A walk or run along the Thames, as yankeefog suggested, is really interesting. East of the Tate Modern (another free museum) is the Borough Market, which I recommend.

Finally for interesting shopping do go to Harrod's. It's 1/3 high-end boutique, 1/3 crazy escalator and 1/3 Princess Diana conspiracy theory. Alternately go to Selfridges on Oxford St. But both will be touristy busy on the weekend.

Just writing this makes me want to go back.
posted by codex99 at 12:14 PM on October 19, 2016

For walking tours, I liked the ones I did with London Walks a lot. (You don't need to book in advance, just show up, so they're also good for a "if it's nice out, this walk, if it's not, this other thing" sort of plan.)

Size varies by how many people show up, but both the ones I did were manageable sizes (10-20 people), and had plenty of info that was interesting to me in them (one was the Tower of London tour, and one was a special topic one on myths and legends of London, both topics I'm moderately to fairly well-read about in general.)

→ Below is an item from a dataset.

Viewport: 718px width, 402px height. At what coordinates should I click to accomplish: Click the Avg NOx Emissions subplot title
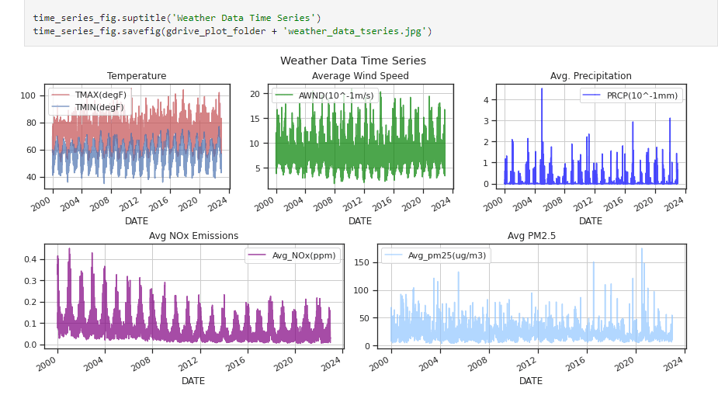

Also, there's a behind the scenes tour at the Natural History Museum I did last November, and that was totally awesome and entirely worth it. (Things in jars! Things in jars that are species types from the Beagle! Giant squid! If these sound like your thing, it is awesome.)

I also really liked my day at Hampton Court even more than I thought I would: I went in late November, so the garden stuff was not good, but it was also not terribly crowded. (I was there on a Friday) and I thought their self-guided tour stuff was really nicely done.